2018 Gravel Training Plan

The training plan is ready!

This year, I decided to expand it to be a training template for gravel races in the Kansas City metro area. If you live in the KC area, the plan includes all the major gravel events leading up to the Dirty Kanza 200. It culminates with a quick taper and then a short week of training leading up to the DK200.

If you don’t live in the KC area or don’t plan to ride any of the events, the training template indicates alternative workouts for those dates.

To access a copy of the training plan, simply follow this blog by clicking “Keep Me Updated” in the upper right corner. You will receive an email with a link to the template. The template is saved as a Google Spreadsheet.

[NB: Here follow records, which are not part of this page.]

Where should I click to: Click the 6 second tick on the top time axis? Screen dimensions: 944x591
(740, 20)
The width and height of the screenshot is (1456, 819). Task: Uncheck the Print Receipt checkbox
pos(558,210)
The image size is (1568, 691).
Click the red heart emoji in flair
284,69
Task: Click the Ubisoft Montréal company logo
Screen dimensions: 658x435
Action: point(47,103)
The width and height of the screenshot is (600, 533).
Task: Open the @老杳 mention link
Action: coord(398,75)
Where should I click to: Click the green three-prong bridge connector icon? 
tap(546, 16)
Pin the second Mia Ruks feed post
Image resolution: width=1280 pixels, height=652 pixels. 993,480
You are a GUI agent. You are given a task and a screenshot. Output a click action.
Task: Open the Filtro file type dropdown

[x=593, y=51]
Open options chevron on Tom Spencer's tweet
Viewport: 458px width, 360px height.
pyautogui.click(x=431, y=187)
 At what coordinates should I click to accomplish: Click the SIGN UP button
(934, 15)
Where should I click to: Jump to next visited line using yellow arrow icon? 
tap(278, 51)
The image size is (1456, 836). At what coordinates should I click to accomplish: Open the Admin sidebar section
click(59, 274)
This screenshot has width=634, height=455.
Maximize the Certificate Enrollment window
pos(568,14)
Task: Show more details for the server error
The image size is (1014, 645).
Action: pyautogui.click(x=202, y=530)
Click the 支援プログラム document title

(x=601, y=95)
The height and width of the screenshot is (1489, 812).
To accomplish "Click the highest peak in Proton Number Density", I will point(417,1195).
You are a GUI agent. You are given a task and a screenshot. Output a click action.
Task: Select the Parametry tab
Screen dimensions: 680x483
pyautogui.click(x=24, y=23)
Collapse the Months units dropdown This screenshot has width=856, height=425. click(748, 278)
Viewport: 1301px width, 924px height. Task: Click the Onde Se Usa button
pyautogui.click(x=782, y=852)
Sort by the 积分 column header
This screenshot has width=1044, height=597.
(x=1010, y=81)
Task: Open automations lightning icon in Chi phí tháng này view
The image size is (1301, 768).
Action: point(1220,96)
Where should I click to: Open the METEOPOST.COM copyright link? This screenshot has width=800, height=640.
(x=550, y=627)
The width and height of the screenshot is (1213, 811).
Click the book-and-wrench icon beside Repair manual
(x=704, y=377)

If that format doesn’t work for you, leave a comment below and I’ll email a PDF copy of the plan to you.

If you already follow my blog, I’ve tried to keep track of everyone that requested a copy, and I will those out today. If you don’t receive an email from me today, leave a comment below and I’ll get that out to you.

The training included in the template is demanding. But, so is gravel racing and especially the Dirty Kanza. Don’t let the first view intimidate you. If you can find the time and settle in to a training routine, the plan is actually pretty easy to follow. You have to plan and be ready for the big days on the bike.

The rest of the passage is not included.